Un maschio settantenne è stato ricoverato in un ospedale terziario nell'estate del 2020 ed era risultato positivo per SARS-CoV-2 utilizzando la PCR quantitativa a trascrizione inversa (RT-qPCR) 35 giorni prima in un tampone nasofaringeo (giorno 1) presso un ospedale locale (Dati estesi Figg. 1, 2). La sua storia medica passata includeva linfoma marginale a cellule B diagnosticato nel 2012, con precedente chemioterapia comprendente vincristina, prednisolone, ciclofosfamide e deplezione delle cellule B anti-CD20 con rituximab. È probabile che sia la chemioterapia che il linfoma sottostante abbiano contribuito all'immunodeficienza combinata delle cellule B e T (dati estesi, figure 2, 3 e tabella supplementare 1). La tomografia computerizzata del torace ha mostrato anomalie diffuse coerenti con la polmonite associata alla malattia da coronavirus 2019 (COVID-19) (Figura 1 supplementare). Il trattamento prevedeva due cicli di 10 giorni di remdesivir con un intervallo di 5 giorni tra loro (Dati estesi Fig. 1). Due unità di plasma convalescente sono state somministrate nei giorni 63 e 65 (Dati estesi, Fig. 3). Dopo il peggioramento clinico, il giorno 95 sono stati somministrati remdesivir e un'unità di plasma convalescente, ma l'individuo è deceduto il giorno 102 (Nota supplementare).

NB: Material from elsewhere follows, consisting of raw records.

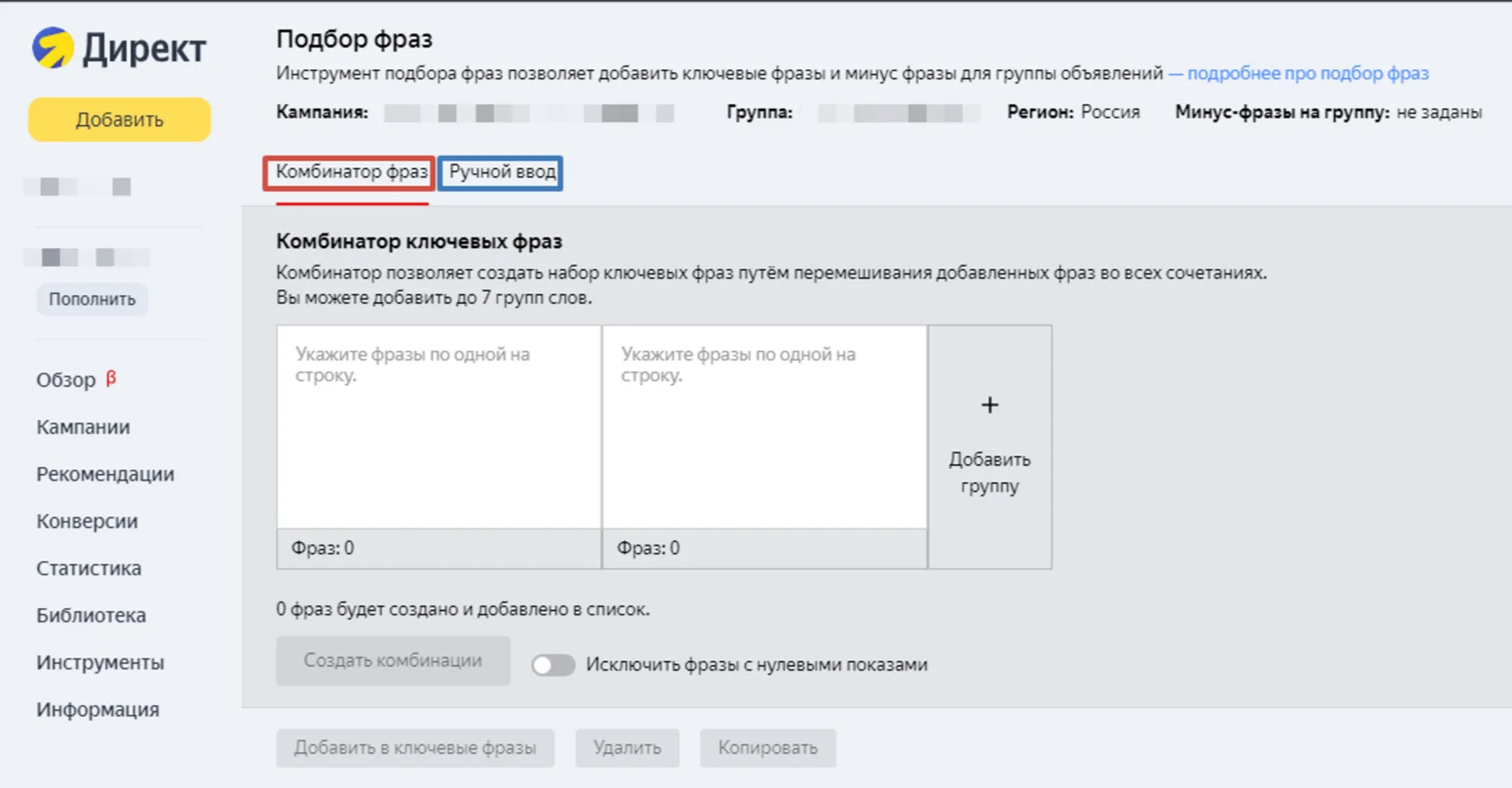Click into the first phrase group textarea
1512x788 pixels.
439,427
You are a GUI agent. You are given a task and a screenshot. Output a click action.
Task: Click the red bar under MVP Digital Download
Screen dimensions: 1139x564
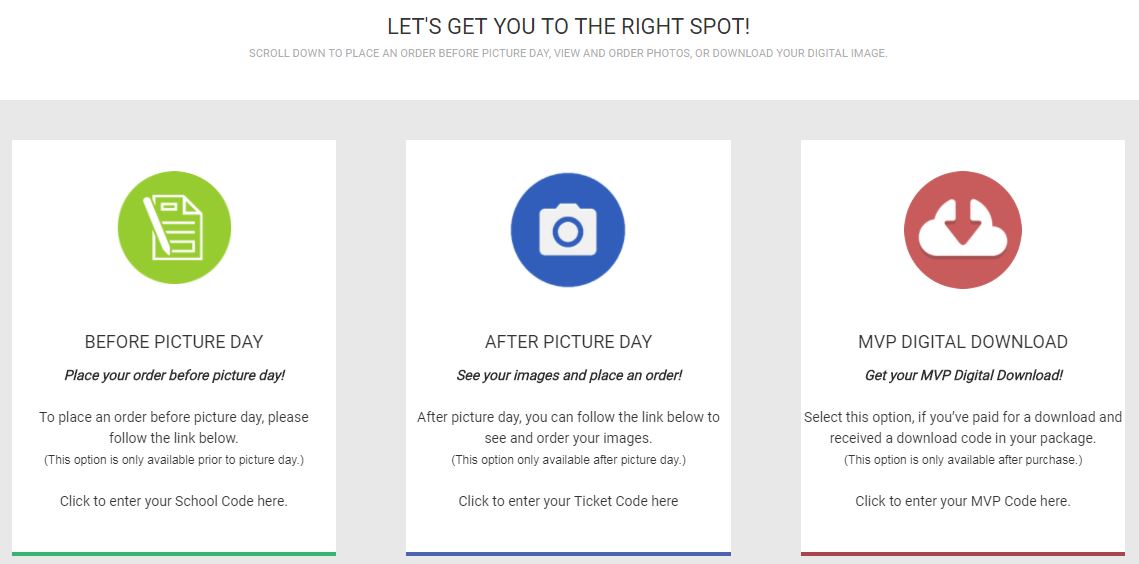[x=962, y=553]
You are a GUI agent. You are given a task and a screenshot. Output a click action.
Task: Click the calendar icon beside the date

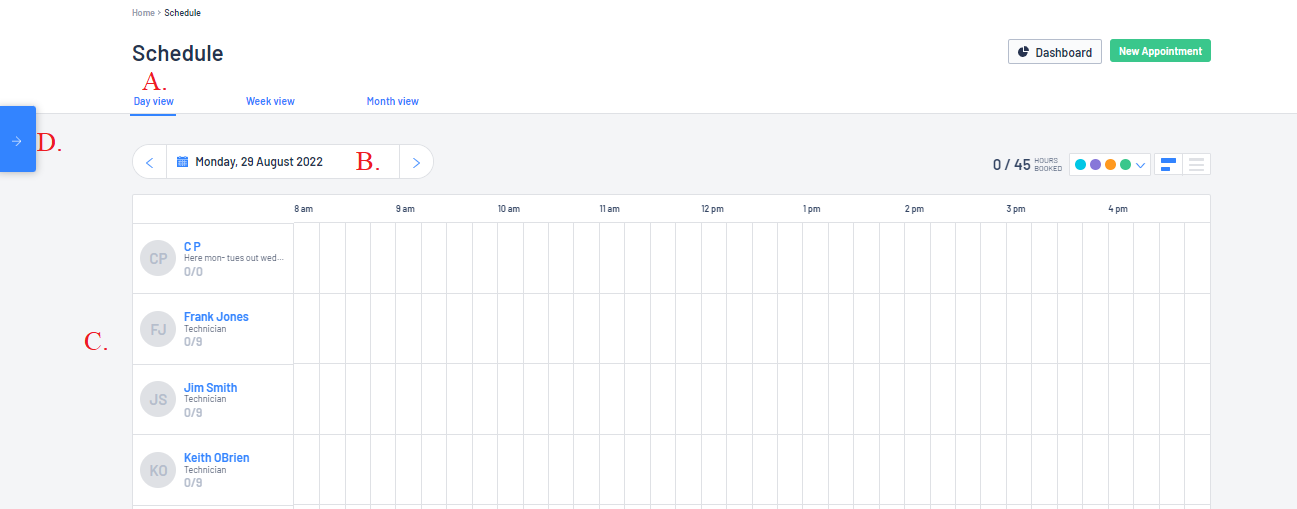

La maggior parte dei campioni erano campioni respiratori provenienti da naso e gola o aspirati endotracheali durante il periodo di intubazione (Tabella supplementare 3). I valori di soglia del ciclo (Ct) variavano da 16 a 34 e tutti i 23 campioni respiratori sono stati sequenziati con successo mediante un approccio standard di sequenziamento di singole molecole secondo il protocollo ARTIC implementato da The COVID-19 Genomics UK (COG-UK; https://www .cogconsortium.uk/) Consorzio; di questi campioni, 20 sono stati inoltre sottoposti a sequenziamento profondo a lettura breve utilizzando la piattaforma Illumina (Tabella supplementare 4). C'era un accordo generale tra i due metodi (Dati estesi Fig. 4). Tuttavia, a causa della maggiore affidabilità di Illumina per le varianti a bassa frequenza, questo è stato utilizzato per l'analisi formale2,3. Inoltre, l'amplificazione del singolo genoma e il sequenziamento del picco utilizzando l'RNA estratto da campioni respiratori sono stati utilizzati come metodo indipendente per rilevare le mutazioni osservate (Dati estesi Fig. 4). Infine, non abbiamo rilevato alcuna prova di ricombinazione, sulla base di due metodi indipendenti (dati non mostrati).